See some great movies made during Neorealist age. Well this is a problem with American movies. Some of these movies are great but then with so much hype and propaganda these movies are unnecessarily touted as the "epics" or "masterpieces" or anything humongous: larger than the frame. The problem is those people who write these things or say those things, they have hardly any understanding of world cinema- the whole spectrum of movies about "anti-establishment", about "loneliness" that this movie will falter on those grounds.
I am NOT saying that this is a bad movie, this is a pretty good movie, BUT see a lot others (which are non-American in origin) and then draw a conclusion.
Its everywhere in this country that if something a bit better and unusual comes out, people immediately claim it a master "in the world cinema".
Now, I know many of you will dismiss this as an anti-American sentiment, many will dismiss because I am not discussing why I think so, and I DO NOT care to answer because the onus is your part to UNDERSTAND why there are many excellent and even better movies that this movie tries to portray.
Kannathil Muthamittal (2002)
A pretty much awful movie, like the rest made by an over-hyped director.
Maniratnam, who in India, is often compared with prominent world film makers and is regarded a genius in film-making, has yet again proved that he can only make the frames look visually good, without offering much food for thought.Forget about pure cinematic pleasure that can be derived from cinema as a very old form of art.

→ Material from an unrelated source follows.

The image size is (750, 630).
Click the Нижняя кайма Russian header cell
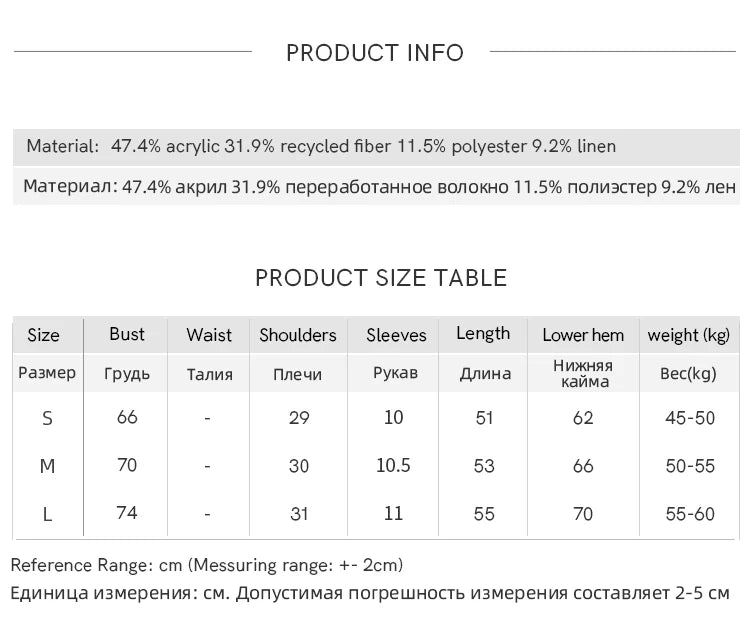tap(583, 373)
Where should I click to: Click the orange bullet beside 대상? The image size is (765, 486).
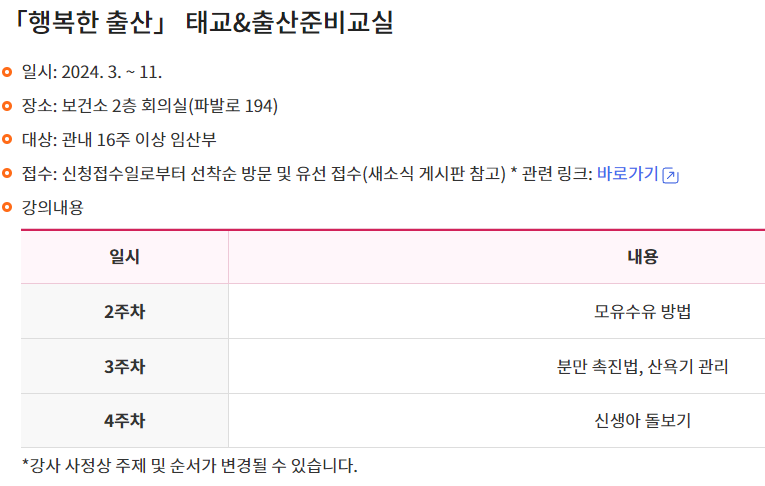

While I would not like to claim and portray myself as someone who has seen all the beautiful movies made around the world, still any thoughtful and a bit educated film goer can identify that his films do not contain innovative ingenuous plots, does not contain lingering effects afterward and MOSTLY contain ridiculous ending and a LOT of melodrama, seen profusely in Indian movies.
Overall, Maniratnam has successfully confirmed my distaste for his films once again.
Sorry for those who on this board were claiming otherwise. My suggestion to you: WATCH SOME BEAUTIFUL CINEMAS MADE AROUND THE GLOBE.